After schooling in Gibraltar I went on to have an amazing experience in university in the UK. I completed my degree, a BA in community management and then decided to specialise and gain a professional qualification so I completed my postgraduate diploma in Occupational Therapy (OT) and MSc in Health Through Occupation. This took five years and I loved every minute of it.
I obtained my PGDip and MSc at the University of Brighton's Eastbourne campus. I was so comfortable there because of the friendly atmosphere of the university itself and the town. The course was challenging in all the right ways – we experienced a mixture of theory-based learning in the campus and practical-based on a wide range of fieldwork placements. The course mainly centred on the problem based learning (PBL) approach, which seemed to be a very modern way of learning. We were also well supported there. The course was tough – I had my moments! It was however well worth the hard work. Without it, I wouldn't be where I am today.
Eastbourne was such a convenient place to live – I used to pop to London whenever I wanted, shop in the cute town, or in Brighton, walk down to the beach, and visit the stunning surrounding countryside and villages. I lived with three other OT students (one of them – Hannah – is coming out to stay with me here in Gibraltar next week for some sunshine!) in the best student accommodation I had ever lived in! I couldn't believe my luck when I arrived. I met wonderful people, enjoyed exciting times and learned so much. People ask me if I recommend people to go to study at the University of Brighton and be based at Eastbourne, and I say 'absolutely!'
Having qualified, I lived in Dublin for a year with friendly people, great city life and beautiful Irish countryside nearby. There I worked in an adult psychiatric in-patient hospital and a psychiatric day hospital. I assessed and treated the needs of patients with acute to moderate mental health illnesses and specialised in anxiety management. This was a challenging and valued learning experience as a professional.

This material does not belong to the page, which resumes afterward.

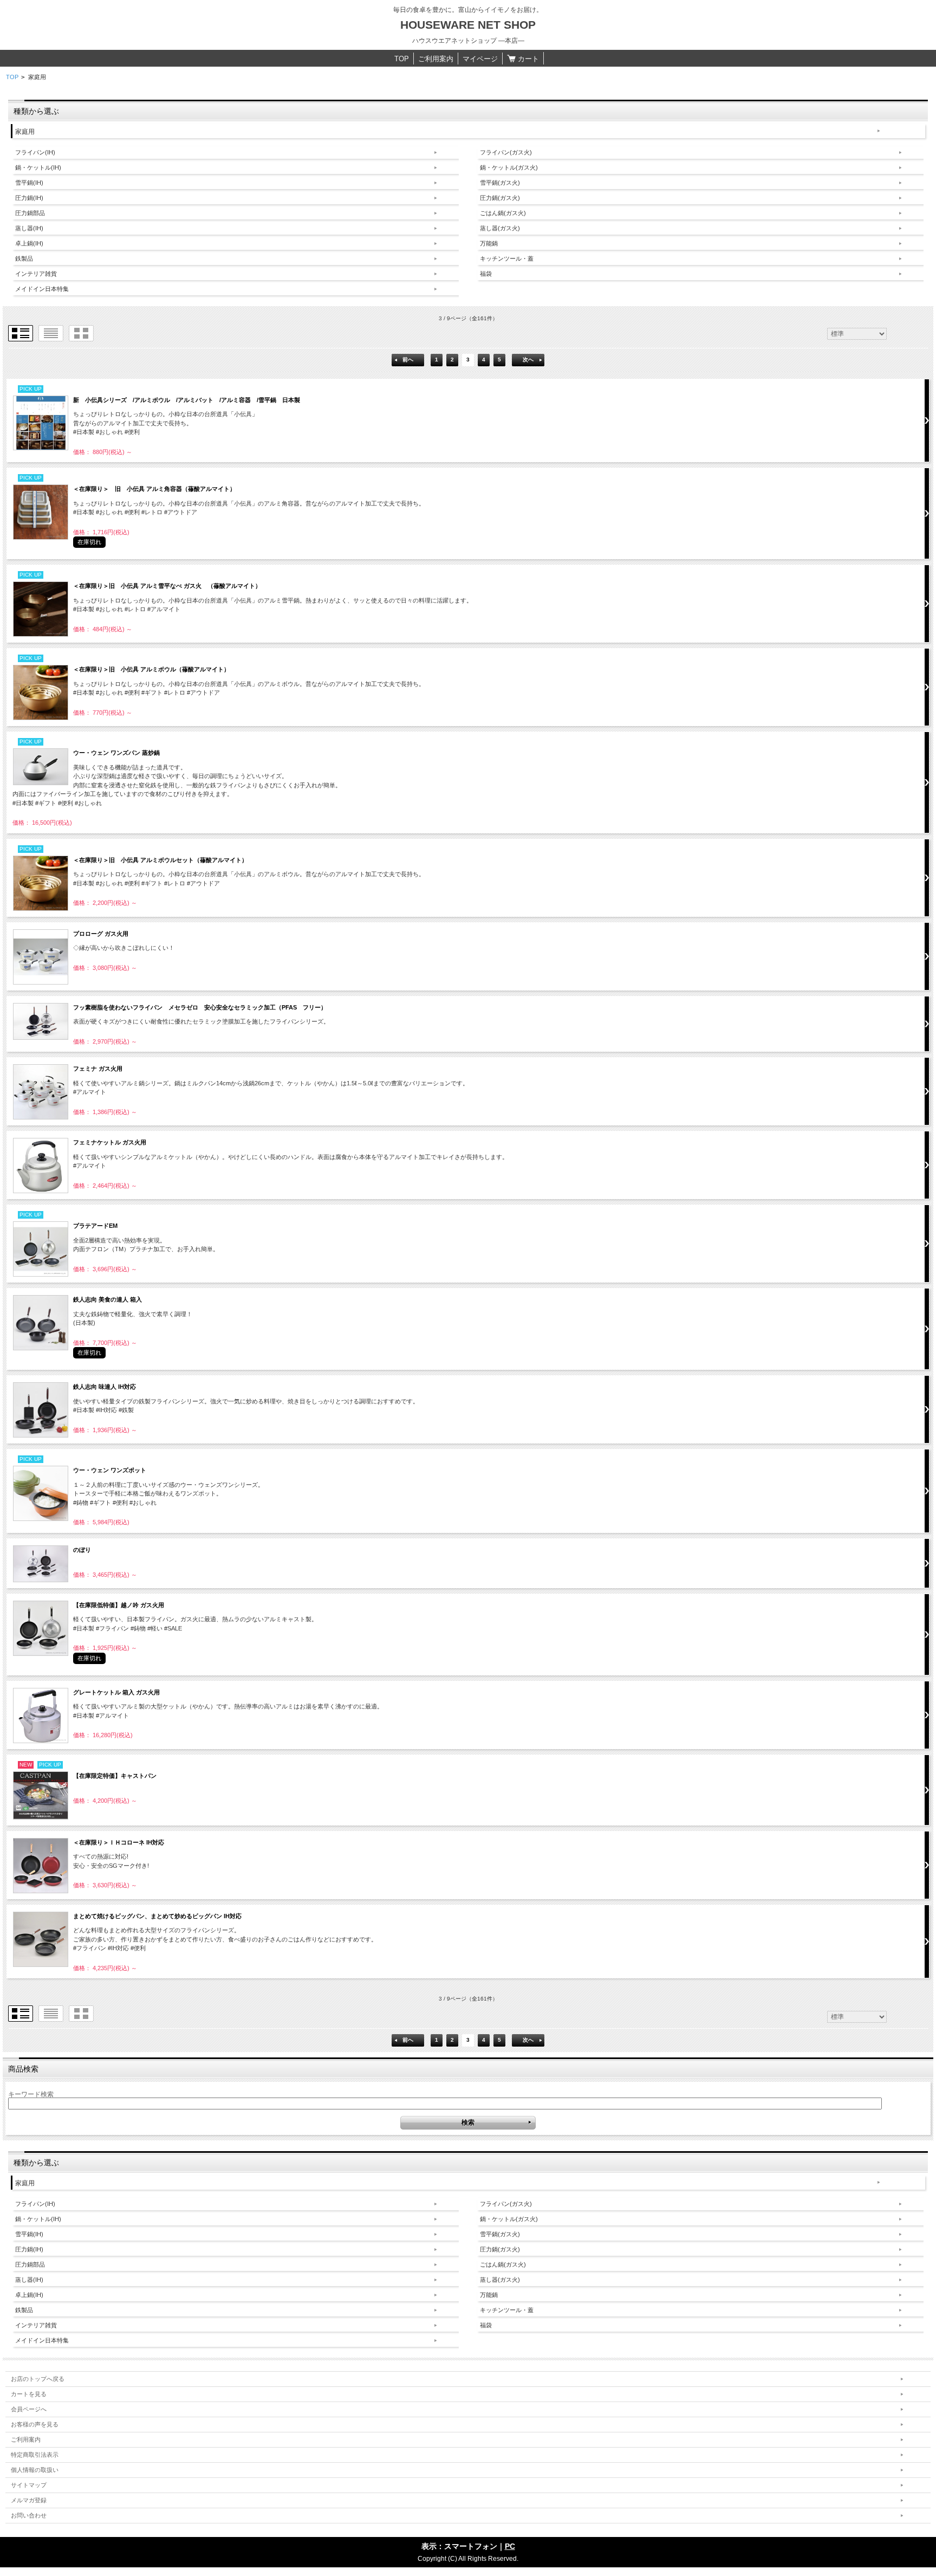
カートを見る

I then decided to live in Singapore. I did not know anyone there and had never stepped foot in Asia! Still, I felt the urge to go. There I worked in a mainstream school within the special needs department. I ran the occupational therapy department and treated children of all ages and disabilities, from mild learning difficulties to severe disabilities. I lived a fantastic life, with a dream job and luxury life style. When not at work I was a lady of leisure!

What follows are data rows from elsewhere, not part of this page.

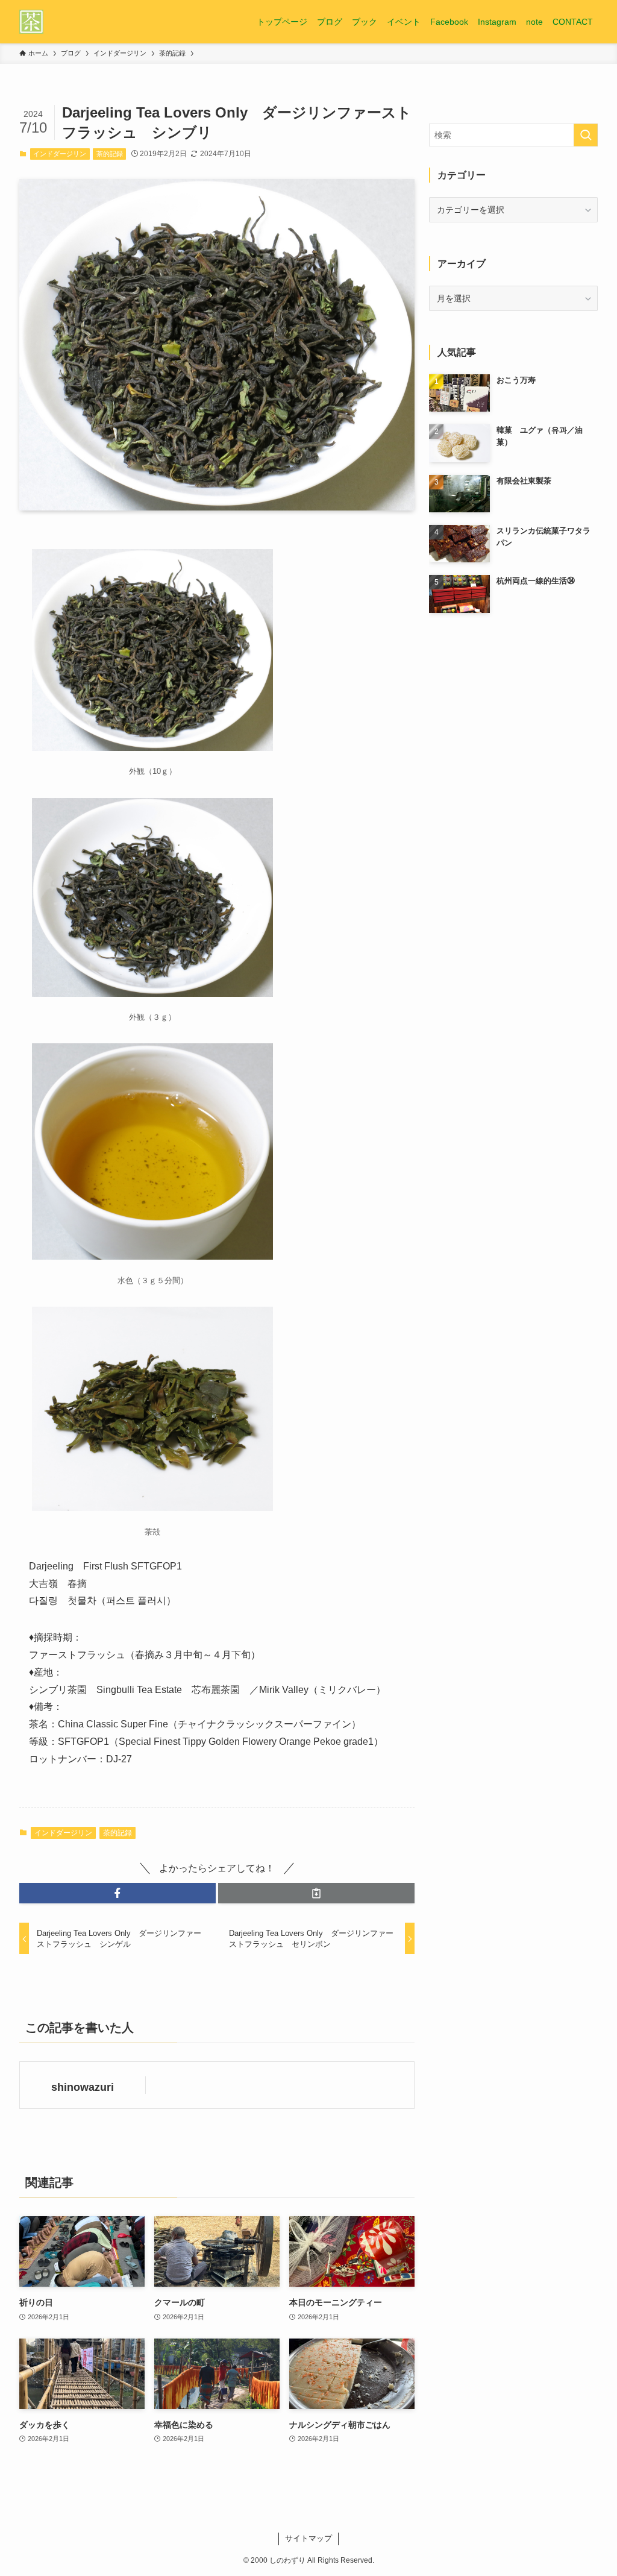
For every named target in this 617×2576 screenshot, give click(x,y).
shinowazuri (82, 2087)
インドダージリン (59, 153)
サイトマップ (308, 2538)
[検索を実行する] (586, 135)
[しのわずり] (31, 22)
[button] (117, 1893)
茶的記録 (109, 153)
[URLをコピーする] (316, 1893)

After a couple of years in Asia I decided to return home to Gibraltar. I started private work for local clinics and for the Ministry of Defence, mainly working with learning disabilities. I was also employed as a part-time assistant special educational needs coordinator for a middle school. In addition to this I was a part-time ChildLine Gibraltar manager. I now work with ChildLine as a helpline volunteer. The variety involved in the nature of the work I did helped me to continue to develop my management skills and broaden my experience of working with people with a diverse range of needs.

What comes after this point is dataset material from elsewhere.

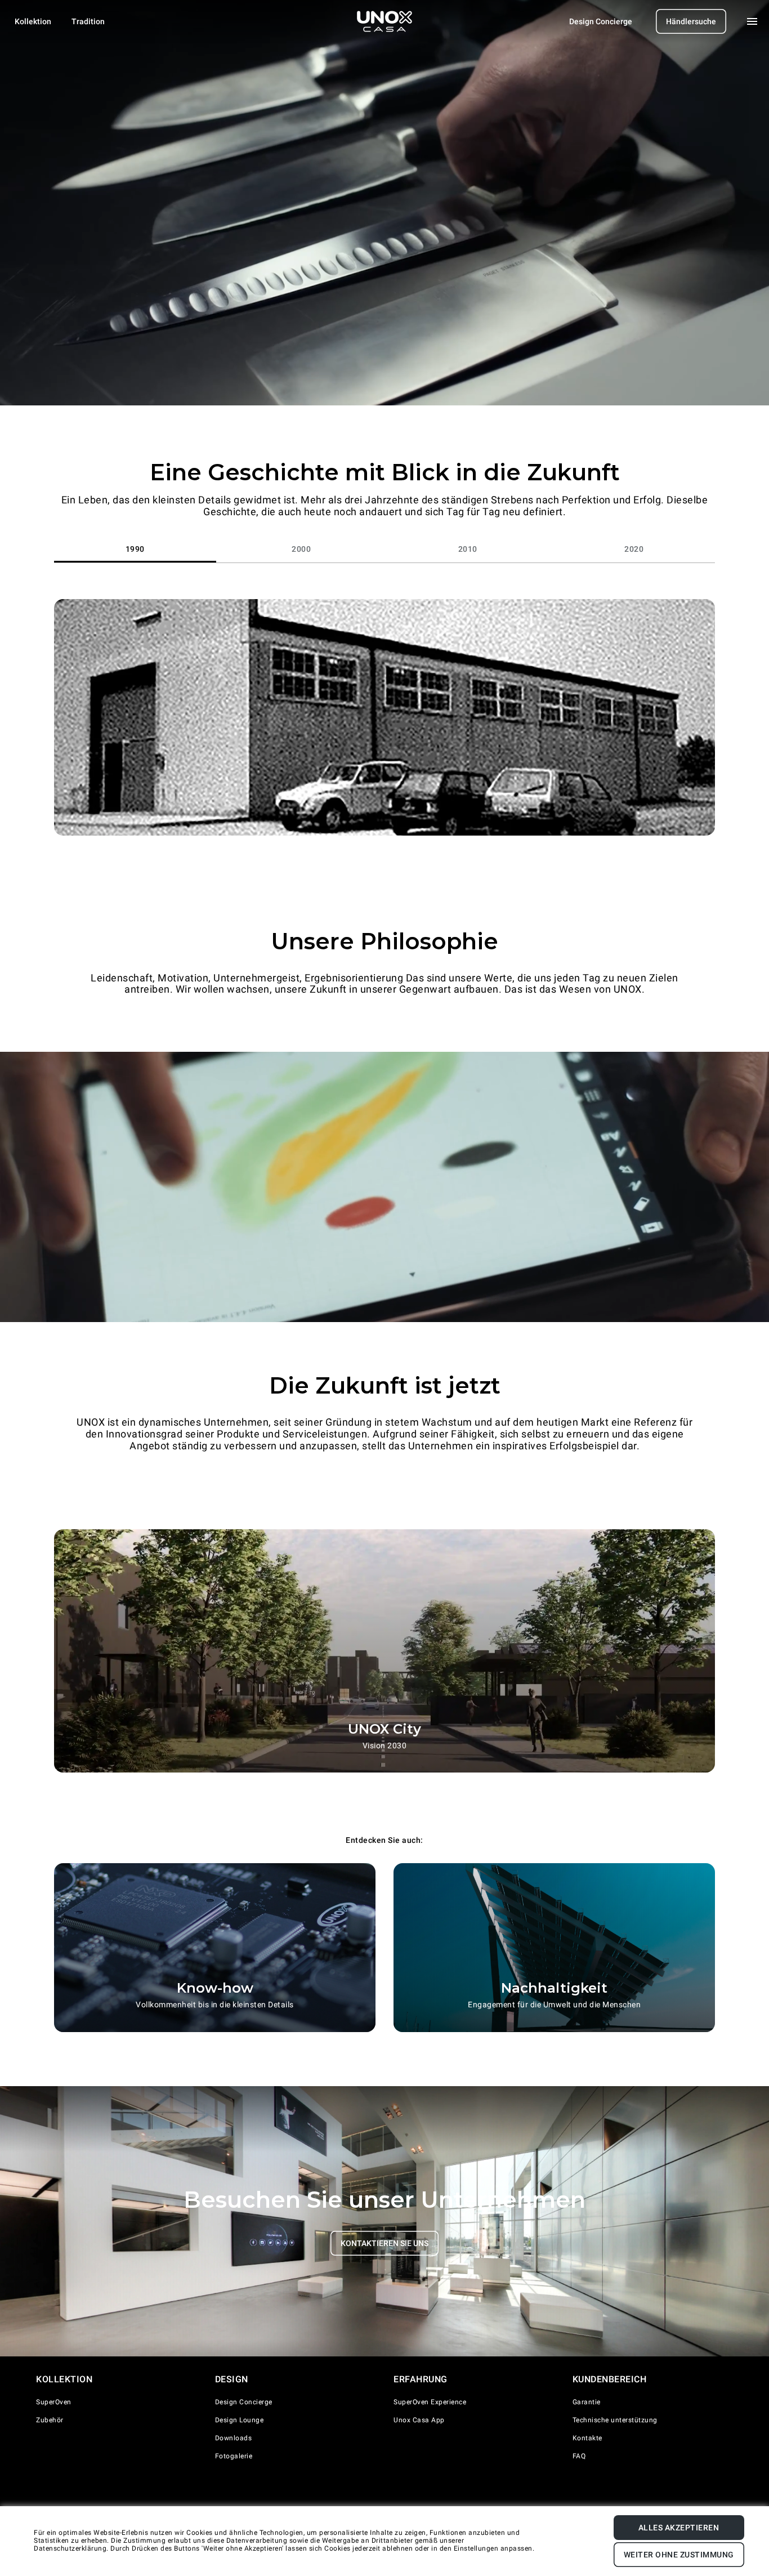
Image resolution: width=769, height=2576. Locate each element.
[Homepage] (384, 21)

As with any health care profession, OT is challenging. Some therapists find it difficult to 'switch off' when out of work but it is so important to have balance in your life. Ultimately for the client's sake, it is essential to look after our general well being, to avoid stress and the pressures of work. We must practise what we preach!
I absolutely love what I do and one of the main reasons I became involved in this line of work is because I worked voluntarily at a centre for adults with learning disabilities, St. Bernadette's OT Centre, since I was about 14 years old and continued to help out when I was home in Gibraltar from university doing my degree. I then realised that I loved this type of work and thought why not go into a health care profession and do it full time?! So I moved on from the management focus of my degree and qualified in a profession that is interesting, rewarding and something that I am passionate about.
I am now the occupational therapist/strategy coordinator for the Gibraltar social services agency and I'm based at St. Bernadette's – so my career has come around in a full circle! It was meant to be!
I manage a staff of around 35 people but I try to be as hands on as possible and still work with service users in groups running sessions and in 1:1 sessions. I can be working with a kid with autism helping him manage his behaviour to an adult with profound developmental delay providing the appropriate stimulation, equipment etc. I also provide a consultation service to families and staff. The job is a huge challenge but, so far, I wouldn't change it for the world!